More Data Indicating The Negative Consequences of Vape Flavour Bans

In line with previous findings, a recent survey found that one in five adult vapers would switch back to smoking if vape flavours were banned.

In a recent survey conducted by Red C Research and Marketing in Ireland, one in five ex-smokers who had switched to vaping, said they were likely to revert back to smoking if flavoured vapes were banned. In fact, 75% of the participants said that in their opinion banning flavours was likely to lead to an increase in youth smoking.
As of last December, in Ireland it has been illegal to sell nicotine-containing vapes to individuals under 18 years old. Yet despite these age restrictions, plans for additional limits on the flavours permitted for sale are underway.

Commissioned by Respect Vapers, a group advocating for vaping as a smoking cessation tool, the survey found that 90% of vapers also believe a ban on flavours could fuel a black market for the products. This argument has been consistently backed both by experts in the field, as well as by real-world data in places where such bans have been set already.

Nearly half of the respondents stated they would seek flavoured products from sources outside of Ireland if such a ban were implemented, and 71% expressed concerns that smokers would be less inclined to switch to vaping for smoking cessation. Meanwhile, about 37% of respondents would support a ban on flavours that appeal specifically to younger individuals, such as beverage, energy drink-style, candy, or dessert flavours.

In line with previous findings, an overwhelming majority of refillable vapes’ users (constituting more than half of all vapers) credited flavours with helping them quit smoking altogether. One in five vapers indicated they would revert back to smoking if flavours were banned, while almost two-thirds of dual users (smokers and vapers) stated they would just stick to smoking cigarettes. In fact, 98% of ex-smokers surveyed credited vaping with aiding their smoking cessation efforts, with 85% reporting a reduction in the amount of cigarettes smoked.

Why are vape flavours important?
On discussing vape flavour bans with smoking cessation expert Dr. Colin Mendelsohn, the physician explained that vape flavours are also beneficial in helping former smokers slowly dissociate themselves from tobacco. “In my experience many smokers switching to vaping start with tobacco flavour as it is familiar, but most to switch to other flavours later. Other flavours are more enjoyable, remind them less of smoking.”

He reiterated that the availability of flavours is linked to higher smoking cessation rates. “For some, flavours are an important incentive to switch. They are also associated with higher quit rates, greater enjoyment and reduced relapse. Restricting flavours leads to increased smoking for adults and youth, increased black market purchases and workarounds such as home mixing.

Overall, flavours are important and a reasonable range should be available. But we should

– Prohibit descriptive flavour names, images and packaging that specifically appeal to youth eg ‘dragon vomit’
– Prohibit flavours found to have a material risk to health”
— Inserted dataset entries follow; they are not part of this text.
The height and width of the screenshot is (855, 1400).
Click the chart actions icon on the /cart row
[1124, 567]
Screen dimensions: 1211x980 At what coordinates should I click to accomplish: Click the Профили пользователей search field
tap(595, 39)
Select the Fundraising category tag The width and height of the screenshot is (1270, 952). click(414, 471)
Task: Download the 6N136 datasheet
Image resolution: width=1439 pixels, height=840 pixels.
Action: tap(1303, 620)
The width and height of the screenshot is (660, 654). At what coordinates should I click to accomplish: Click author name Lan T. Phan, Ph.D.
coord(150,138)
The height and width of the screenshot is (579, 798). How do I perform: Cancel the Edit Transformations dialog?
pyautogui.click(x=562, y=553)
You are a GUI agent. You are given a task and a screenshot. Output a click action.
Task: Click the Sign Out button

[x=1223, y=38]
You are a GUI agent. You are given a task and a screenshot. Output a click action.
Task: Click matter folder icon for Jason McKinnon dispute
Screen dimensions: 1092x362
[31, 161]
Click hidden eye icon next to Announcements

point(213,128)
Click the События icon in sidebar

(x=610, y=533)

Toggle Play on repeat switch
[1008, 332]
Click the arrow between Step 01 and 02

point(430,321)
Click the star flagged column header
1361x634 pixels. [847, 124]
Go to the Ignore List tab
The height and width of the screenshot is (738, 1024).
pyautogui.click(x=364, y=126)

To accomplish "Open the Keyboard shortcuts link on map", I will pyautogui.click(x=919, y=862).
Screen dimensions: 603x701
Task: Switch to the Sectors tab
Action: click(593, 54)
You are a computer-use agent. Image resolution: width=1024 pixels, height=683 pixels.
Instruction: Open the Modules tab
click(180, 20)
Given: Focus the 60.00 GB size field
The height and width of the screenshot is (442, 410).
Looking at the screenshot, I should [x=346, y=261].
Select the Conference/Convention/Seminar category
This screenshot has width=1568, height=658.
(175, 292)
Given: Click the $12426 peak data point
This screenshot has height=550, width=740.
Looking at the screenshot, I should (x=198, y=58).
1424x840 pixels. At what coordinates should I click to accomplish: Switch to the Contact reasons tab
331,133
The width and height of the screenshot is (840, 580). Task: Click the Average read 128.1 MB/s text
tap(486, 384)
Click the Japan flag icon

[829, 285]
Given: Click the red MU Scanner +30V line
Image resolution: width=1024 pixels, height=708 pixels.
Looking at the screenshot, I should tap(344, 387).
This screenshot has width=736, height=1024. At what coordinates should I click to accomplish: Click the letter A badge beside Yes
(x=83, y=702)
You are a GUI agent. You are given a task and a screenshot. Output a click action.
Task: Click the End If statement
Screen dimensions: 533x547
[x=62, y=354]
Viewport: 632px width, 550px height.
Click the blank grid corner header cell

To ban or not to ban? The answer is more complex than most think
Sharing the same sentiment, tobacco harm reduction expert David Sweanor recently emphasized the importance of systematically considering the possible risks of such bans. “It is hard to think of any other public health measure [referring to vape flavour bans] that would have as dramatic an impact and can be so easily achieved as getting people to cease cigarette smoking. Any barriers put in their way should be carefully weighed in terms of the additional premature deaths that will result.

If a politician initially succumbs to sloganeering about ‘youth’ and thinks draconian market interventions that make vaping a less viable alternative to cigarette smoking might protect youth, they should do a proper policy analysis. That means looking at the risk of diverting of youth to cigarette use, the impact of losing parents and grandparents to death and disability due to continued smoking, the exposure of those youth to unnecessary second-hand smoke and house fires, and the continued family financial strain from cigarette purchases.”

In line with Sweanor’s arguments, studies have consistently shown how counterproductive such measures can be. In 2020 Florida’s state legislature passed a bill aimed at banning vape flavours. However, the bill was ultimately rejected following concerns raised by public health experts, who argued that the bill would not only harm the vaping industry but would also deprive smokers of safer alternatives, making it harder for them to quit cigarettes and dissuading others from switching.

In his veto message, Governor DeSantis had explained that although the bill was initially intended to raise the legal age to buy tobacco to 21, it effectively prohibited tobacco-free vaping flavours used by many Floridians as a safer alternative to cigarettes. Subsequent data had confirmed that the Governor had taken the right decision.

Former smokers who switch to flavoured vapes are more likely to quit smoking
Research has shown that youth vaping rates in Florida are declining, and more smokers are quitting using vapes than any other nicotine replacement therapy (NRT). Recent research from the Yale School of Public Health revealed that adult vapers who use flavours are more likely to quit smoking than those who use tobacco flavours. “Our youth are important, and policies to protect their wellbeing deserve to be thoughtful rather than knee-jerk,” concluded Sweanor.